● **Activity list**
(a) In the post about installing FreeBSD, which version of FreeBSD was installed?
(b) Quote the FreeBSD installation post word for word, starting at "After this Sysinstall" and ending after "a little scary...".

● **Passage provided**
Yesterday I changed the connection of my hard disk to the primary controller. First it was connected as "Cable Select" (I thought it was "slave" but after opening my box it appeared to be connected as CS), so I changed the jumper setting of my Seagate Barracuda (80 GB) and after that it was recognized as "master" by my BIOS. By the way, I have a Intel Motherboard D845GEBV2 based Pentium 4.

After this Sysinstall was indeed able to slice up and partitioning my hard disk, so your earlier advice was very helpful! Thanks again, because yesterday I succeeded to install FreeBSD 4.9 on my Pentium 4, which I consider to be a historical moment! Hurray, now I am a fully member of the FreeBSD community too! :) By the way, I did a very basic install, yet without X and the other compontents, but anyway the install procedure went without any problems!

But... and now the story is going to be a little scary...

... after the installation I rebooted my PC instead of turning off the power first! A few hours later I concluded that not powering off my PC had severe consequences. I started my Linux From Scratch (same hard disk) which has become very unstable in X. I never had any problems with my Linux, but now X (and so KDE) was going down the whole time. First I thought it had to do with swapping my hard disk from CS to master (I installed Linux on my hard disk when it was CS), but I couldn't find any configuration errors or something. At that moment I decided to recompile my kernel, I couldn't start "make menuconfig" either, because it was complaining that it couldn't find ncurses (which was ridiculous, of course I installed ncurses!;). From that moment I started to fear of any hardware problems!

● **Data shown**

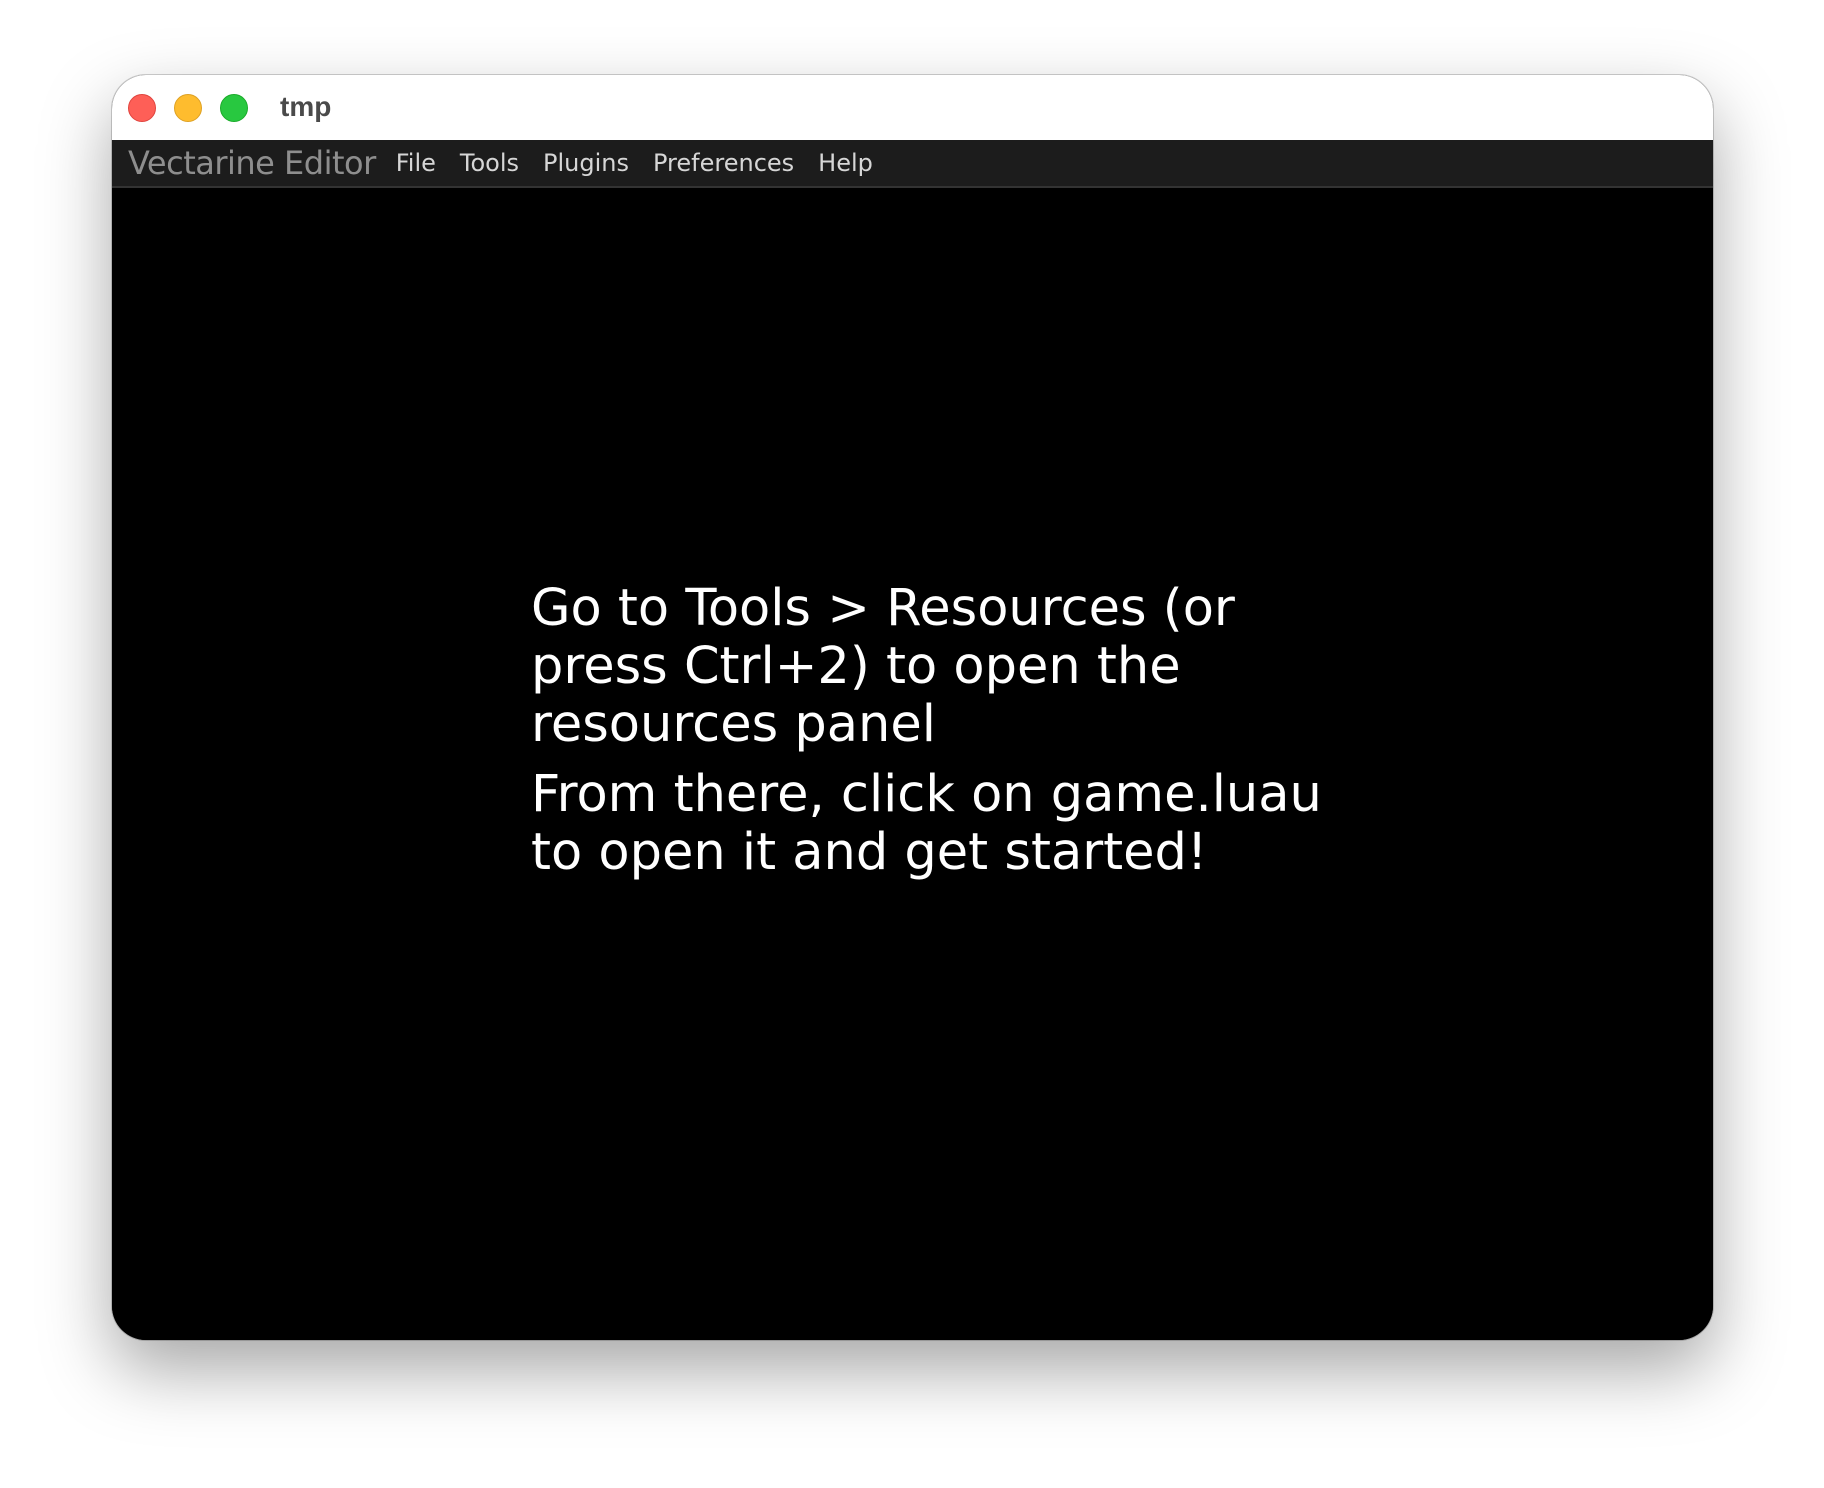 The height and width of the screenshot is (1488, 1824). Describe the element at coordinates (306, 106) in the screenshot. I see `window-title: tmp` at that location.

● **Answers per task**
(a) FreeBSD 4.9

(b)
After this Sysinstall was indeed able to slice up and partitioning my hard disk, so your earlier advice was very helpful! Thanks again, because yesterday I succeeded to install FreeBSD 4.9 on my Pentium 4, which I consider to be a historical moment! Hurray, now I am a fully member of the FreeBSD community too! :) By the way, I did a very basic install, yet without X and the other compontents, but anyway the install procedure went without any problems!

But... and now the story is going to be a little scary...